[Exercise 1]:
In the piece on motherhood, what does the writer hand the toddler to keep him occupied in public?

[Excerpt to read]:
####

I know we all scroll social media and see motherhood depicted so perfectly, well I am going to be raw and honest with you today.
Before becoming a mom I had this image of myself and the Mom I would be to my own kids someday. I was that chick that used to say I would never do that when I have kids, my child wouldn't behave that way, or I won't be that kind of Mom. Anyone else guilty of those thoughts? Then years later here I am handing my toddler a phone just like those mothers I used to judge to keep him occupied while we were in public. Not part of the pretty picture I painted in my mind.
Being a Mom is the greatest, most challenging, meaningful, yet rewarding job I've had in in my life. Caring for my children has made me understand love that has no bounds. There is nothing that I wouldn't do or sacrifice for my boys to be happy, healthy, and safe.
While motherhood is amazing, it's not always easy. It comes with so much more emotion than I ever imagined or was prepared for. Although I wouldn't trade it for the world, I understand that as the children grow and change it's bittersweet. It's hard to say goodbye to the stages in life they outgrow, but also exciting to see what's new that God has in store for them.
Whether it was dealing with the sleepless nights after they were born, the terrible 2s, trying 3s, tumultuous teenage years, or transitioning to adulthood there were definitely moments where I could have been better and done better. With every stage we shed the old problems and stresses of that period and are handed a whole set of new ones. Somedays especially with life's circumstances it can be tough... lack of sleep, a tough day at work, a stubborn child that just won't listen...Let's be honest, sometimes the list is endless. Sometimes its hard to stand on the sidelines watching your beloved make choices especially when every alarm is going off inside you screaming "NO that is the wrong one!"

####

[The data]:
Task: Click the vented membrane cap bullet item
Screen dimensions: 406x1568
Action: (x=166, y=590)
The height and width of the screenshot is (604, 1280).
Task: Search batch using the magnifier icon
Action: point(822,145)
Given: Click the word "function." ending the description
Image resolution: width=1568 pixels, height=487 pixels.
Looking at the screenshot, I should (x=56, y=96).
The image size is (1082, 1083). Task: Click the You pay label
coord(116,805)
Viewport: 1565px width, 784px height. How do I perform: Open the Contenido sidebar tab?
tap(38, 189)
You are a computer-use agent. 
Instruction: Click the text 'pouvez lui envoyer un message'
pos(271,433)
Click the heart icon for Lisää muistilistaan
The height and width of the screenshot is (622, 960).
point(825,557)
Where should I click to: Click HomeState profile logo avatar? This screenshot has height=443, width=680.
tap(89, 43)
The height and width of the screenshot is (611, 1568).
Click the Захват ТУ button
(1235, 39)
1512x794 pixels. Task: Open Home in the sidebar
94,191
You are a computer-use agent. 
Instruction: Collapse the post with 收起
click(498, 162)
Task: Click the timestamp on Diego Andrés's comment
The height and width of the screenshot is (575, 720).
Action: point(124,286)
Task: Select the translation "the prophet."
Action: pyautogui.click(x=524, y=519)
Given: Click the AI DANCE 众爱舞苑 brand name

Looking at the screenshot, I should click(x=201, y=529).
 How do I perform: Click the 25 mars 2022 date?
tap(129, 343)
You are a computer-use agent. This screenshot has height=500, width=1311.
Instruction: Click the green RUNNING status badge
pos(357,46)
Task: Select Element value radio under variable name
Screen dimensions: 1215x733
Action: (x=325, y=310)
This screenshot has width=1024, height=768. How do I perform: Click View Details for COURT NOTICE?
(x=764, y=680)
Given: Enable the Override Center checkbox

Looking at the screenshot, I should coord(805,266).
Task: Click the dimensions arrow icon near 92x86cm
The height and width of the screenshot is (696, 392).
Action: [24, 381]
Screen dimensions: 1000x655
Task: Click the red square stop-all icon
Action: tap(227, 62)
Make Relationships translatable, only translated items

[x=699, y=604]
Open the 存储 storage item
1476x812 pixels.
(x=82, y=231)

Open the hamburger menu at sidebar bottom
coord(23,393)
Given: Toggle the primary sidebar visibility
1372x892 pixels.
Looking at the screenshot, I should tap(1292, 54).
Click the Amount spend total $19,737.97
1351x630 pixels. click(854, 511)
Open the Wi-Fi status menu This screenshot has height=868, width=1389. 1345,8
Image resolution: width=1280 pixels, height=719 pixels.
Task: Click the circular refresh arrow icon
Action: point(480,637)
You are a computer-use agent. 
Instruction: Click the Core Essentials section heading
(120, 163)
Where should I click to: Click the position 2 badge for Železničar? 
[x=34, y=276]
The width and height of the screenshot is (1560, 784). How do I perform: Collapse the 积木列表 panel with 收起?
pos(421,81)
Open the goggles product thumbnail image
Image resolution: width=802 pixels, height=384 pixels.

####

[Exercise 2]:
Put the rows into a two-column CSV with the headers request and answer, one line per request, each field quoted and with line breaks replaced by spaces. Include only the part of the rows that opens with the line containing "Task: Select Element" and closes with the line containing "Looking at the screenshot, I should coord(805,266).", both lines included.

[Task answer 1]:
A phone.

[Task answer 2]:
request,answer
"Task: Select Element value radio under variable name Screen dimensions: 1215x733","Action: (x=325, y=310)"
"This screenshot has width=1024, height=768. How do I perform: Click View Details for COURT NOTICE?","(x=764, y=680)"
"Given: Enable the Override Center checkbox","Looking at the screenshot, I should coord(805,266)."